RJG wrote:There is a difference here. Pi (as with any variable) we can get to stand by itself...
I don't really know what you mean by "stand by itself". We can give pi a label. We can call it "pi". Likewise we can give x a label. We can call it "x". But the only way we can define pi, numerically, is by using an infinite sequence. As a transcendental number it can't be represented as a finite length piece of algebra.
...but x = {x, 1, 2} or X<X cannot be resolved; we can't get X to stand by itself so we can know what it is (what it means).
If "stand by itself" means being able to describe what it means, then x can be described as "the set of all sets that are members of themselves". That's what it means. That meaning may refer to the abstract concept of sets, but "the ratio of the circumference of a circle to its diameter" refers to the abstract concept of a circle.
If you believe X<X is logically impossible, then why don't you believe x={x, 1, 2} is likewise impossible?
Remember, x represents a set here, not a number or a variable.

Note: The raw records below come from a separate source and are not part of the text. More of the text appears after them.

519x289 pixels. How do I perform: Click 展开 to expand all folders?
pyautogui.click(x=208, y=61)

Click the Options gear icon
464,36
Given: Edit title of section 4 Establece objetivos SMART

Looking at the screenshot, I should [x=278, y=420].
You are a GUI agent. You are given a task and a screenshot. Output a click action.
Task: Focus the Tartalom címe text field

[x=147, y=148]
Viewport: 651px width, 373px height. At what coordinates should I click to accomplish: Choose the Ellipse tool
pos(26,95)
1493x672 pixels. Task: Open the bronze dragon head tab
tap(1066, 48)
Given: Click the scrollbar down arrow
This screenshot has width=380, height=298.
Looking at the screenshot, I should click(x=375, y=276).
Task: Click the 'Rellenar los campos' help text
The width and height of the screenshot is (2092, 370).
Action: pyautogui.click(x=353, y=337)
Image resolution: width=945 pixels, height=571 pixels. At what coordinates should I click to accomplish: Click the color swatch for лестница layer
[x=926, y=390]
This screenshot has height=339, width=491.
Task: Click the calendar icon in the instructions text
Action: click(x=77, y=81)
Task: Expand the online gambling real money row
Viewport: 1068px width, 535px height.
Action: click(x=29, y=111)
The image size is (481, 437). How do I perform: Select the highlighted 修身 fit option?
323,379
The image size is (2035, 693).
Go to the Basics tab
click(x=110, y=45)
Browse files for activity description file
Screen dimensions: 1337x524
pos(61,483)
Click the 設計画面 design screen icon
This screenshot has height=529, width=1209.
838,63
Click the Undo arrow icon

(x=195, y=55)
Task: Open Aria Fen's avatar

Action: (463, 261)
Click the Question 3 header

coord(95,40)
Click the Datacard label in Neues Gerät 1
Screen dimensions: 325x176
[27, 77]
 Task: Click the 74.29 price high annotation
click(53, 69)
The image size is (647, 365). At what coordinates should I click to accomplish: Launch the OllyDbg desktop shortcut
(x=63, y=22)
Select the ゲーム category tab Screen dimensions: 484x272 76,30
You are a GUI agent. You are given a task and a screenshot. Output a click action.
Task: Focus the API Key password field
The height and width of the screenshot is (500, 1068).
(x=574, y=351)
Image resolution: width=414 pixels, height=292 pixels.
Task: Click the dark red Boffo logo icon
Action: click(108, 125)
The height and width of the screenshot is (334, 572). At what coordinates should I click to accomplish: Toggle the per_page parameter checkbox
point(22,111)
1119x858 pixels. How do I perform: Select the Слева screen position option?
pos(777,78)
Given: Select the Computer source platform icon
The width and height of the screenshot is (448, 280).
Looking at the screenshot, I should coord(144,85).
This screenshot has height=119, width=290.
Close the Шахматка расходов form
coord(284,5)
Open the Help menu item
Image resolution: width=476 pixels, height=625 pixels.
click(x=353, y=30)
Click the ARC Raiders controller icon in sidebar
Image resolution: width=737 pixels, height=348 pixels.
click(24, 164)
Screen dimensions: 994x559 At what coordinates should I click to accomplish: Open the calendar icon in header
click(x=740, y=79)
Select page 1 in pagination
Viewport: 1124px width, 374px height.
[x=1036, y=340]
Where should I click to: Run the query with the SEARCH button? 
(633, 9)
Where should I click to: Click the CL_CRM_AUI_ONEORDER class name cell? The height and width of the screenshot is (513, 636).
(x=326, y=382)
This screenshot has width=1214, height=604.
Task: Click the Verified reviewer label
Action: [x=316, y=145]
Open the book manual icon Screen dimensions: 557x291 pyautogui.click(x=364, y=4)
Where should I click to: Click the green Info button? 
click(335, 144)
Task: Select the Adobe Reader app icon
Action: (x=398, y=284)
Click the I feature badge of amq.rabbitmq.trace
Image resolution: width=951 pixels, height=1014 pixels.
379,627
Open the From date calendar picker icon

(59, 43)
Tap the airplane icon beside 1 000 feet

With x representing a set, x={x, 1, 2} doesn't contain any logical contradictions. It just means that x is a list which refers to, among other things, itself. There's no logical contradiction in creating a list and adding, as an item on that list, "this list".

As you've pointed out, it may not be much good for representing the relationships between physical boxes, but that doesn't mean it contains logical contradictions. It just means it has limited possible uses.
What's the difference? In both cases, x can never be resolved, and therefore impossible.
What do you mean by "resolved" in the context of sets of sets? If I have a list of items, and one of the items on that list is the list itself, in what sense is that list not resolved?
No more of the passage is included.